An issue was raised several weeks back regarding the efficacy and propriety of treatment via audio tape correspondence. My recollection is that Dick Mallard related an anecdote about a young man who stuttered severely in conversation, but suddenly became quite fluent when he turned on his tape recorder in an attempt to fulfill an assignment from Dr. Schwartz.

I can honestly say I never did anything so flagrantly misleading during the time I was sending tapes to Dr. Schwartz' staff. My tapes were a pretty fair representation of my general use of the airflow technqiue. But I wasn't above fudging a bit. There were a few times I'd screw up a phone call pretty badly, and not wanting my "monitor" (the staff member who reviewed my tapes) to perceive me as one of the 6% failure group, I'd rewind the tape and make another phone call. I didn't feel real terrific doing that, but I'm only human, and there's no doubt in my mind that sort of thing is pretty common amongst Schwartz' patients. It's too easy to rewind the tape when you screw up.

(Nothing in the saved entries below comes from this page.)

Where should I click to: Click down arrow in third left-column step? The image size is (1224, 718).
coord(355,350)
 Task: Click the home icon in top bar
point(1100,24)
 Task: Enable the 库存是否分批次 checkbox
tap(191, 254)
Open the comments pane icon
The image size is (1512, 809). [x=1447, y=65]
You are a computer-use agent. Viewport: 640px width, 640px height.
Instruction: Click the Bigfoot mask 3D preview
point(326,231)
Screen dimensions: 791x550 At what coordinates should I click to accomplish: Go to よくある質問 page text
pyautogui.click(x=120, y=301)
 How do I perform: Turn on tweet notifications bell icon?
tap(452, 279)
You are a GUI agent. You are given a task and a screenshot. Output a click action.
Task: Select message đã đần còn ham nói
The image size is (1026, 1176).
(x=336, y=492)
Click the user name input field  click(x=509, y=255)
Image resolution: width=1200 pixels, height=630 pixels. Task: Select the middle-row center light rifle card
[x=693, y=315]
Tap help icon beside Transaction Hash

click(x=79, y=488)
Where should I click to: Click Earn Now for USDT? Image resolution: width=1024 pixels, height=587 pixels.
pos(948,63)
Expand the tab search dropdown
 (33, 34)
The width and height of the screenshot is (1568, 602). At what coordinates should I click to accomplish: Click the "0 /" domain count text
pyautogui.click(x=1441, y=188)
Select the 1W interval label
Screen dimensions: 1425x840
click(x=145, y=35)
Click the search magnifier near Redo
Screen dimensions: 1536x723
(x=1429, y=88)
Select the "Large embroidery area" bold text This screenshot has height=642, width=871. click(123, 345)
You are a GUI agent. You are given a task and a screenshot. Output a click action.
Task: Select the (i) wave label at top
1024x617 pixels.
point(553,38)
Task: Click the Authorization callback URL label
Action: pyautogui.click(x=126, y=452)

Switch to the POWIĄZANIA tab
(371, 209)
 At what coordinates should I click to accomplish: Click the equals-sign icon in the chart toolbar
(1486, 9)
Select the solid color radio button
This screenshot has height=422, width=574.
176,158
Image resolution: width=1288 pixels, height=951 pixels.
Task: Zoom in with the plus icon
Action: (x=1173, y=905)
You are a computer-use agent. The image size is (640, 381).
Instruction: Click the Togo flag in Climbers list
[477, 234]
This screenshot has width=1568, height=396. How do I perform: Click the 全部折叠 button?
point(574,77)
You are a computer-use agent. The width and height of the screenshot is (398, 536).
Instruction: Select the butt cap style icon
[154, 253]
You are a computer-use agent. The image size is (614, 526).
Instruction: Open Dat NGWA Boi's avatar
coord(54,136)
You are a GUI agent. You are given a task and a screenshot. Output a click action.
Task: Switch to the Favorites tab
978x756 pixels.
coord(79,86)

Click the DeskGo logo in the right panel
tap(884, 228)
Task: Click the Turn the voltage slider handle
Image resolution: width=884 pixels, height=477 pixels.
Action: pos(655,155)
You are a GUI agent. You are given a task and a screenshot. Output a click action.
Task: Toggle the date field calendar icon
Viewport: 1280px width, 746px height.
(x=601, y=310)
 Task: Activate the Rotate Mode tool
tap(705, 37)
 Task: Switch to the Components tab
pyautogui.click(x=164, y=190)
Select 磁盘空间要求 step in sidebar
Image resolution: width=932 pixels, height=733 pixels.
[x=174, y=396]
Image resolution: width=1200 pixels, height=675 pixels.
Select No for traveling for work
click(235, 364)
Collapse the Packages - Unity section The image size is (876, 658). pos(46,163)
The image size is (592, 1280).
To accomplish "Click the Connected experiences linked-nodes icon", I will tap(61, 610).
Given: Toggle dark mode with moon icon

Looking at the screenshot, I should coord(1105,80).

It's one of the inherent shortcomings of conducting therapy by correspondence.

Let me relate something else that illustrates another shortcoming. After being in the Schwartz' program for about a year, I had the opportunity to take a brief trip to New York. (At the time I was living in Portland, Oregon.) I told my monitor I'd be in town, and we arranged to have lunch together. We had a pretty good rapport, and I enjoyed having the chance to talk with her face-to-face. She told me something I found very interesting, and a little disconcerting.

She said she always looked forward to getting tapes from me, because--in addition to sending the tape--I always tried to give her a lot of written information as to how I was doing; that is, my ups & downs, things that had gone well or not so well, my anxieties about certain situations, etc. etc. (BTW we were specifically instructed by Dr. Schwartz to provide such info only on the written form, not on the tape; the tape was to be used only for recording our speech assignments. I inferred from this that the monitors didn't listen to the whole tape, just to selected portions of it). She liked & needed that kind of feedback, and lamented the fact that she didn't get it from the vast majority of her patients. Most of them just sent in the tapes, and had little or nothing to say about what was really going on for them.

I bring this up, not to flatter myself for being such an incredibly conscientious guy... :-) ...but rather to point up what I see as another inherent flaw in conducting therapy via correspondence. The therapist (or monitor) is deprived of the opportunity to view the patient face-to-face, for an extended period of time, to observe secondary symptoms and the like, and to discuss with the patient the normal ups & downs of therapy and to get a feel for what's really going on in the patient's life. As a PWS I think this is an essential part of the therapy process. In the absence of it, what you have isn't what I'd call therapy.

It's my understanding that therapy (such as it is) via correspondence is not sanctioned by the ASHA guidelines. IMHO, based on my experience, this policy is exceedingly well-founded.

I see this post is already plenty long enough. I'll save the rest of my comments for another day.

John Swaney

From: David Forster

Hi John S. and others,

Is it just my imagination, or is the truth slowly beginning to come out?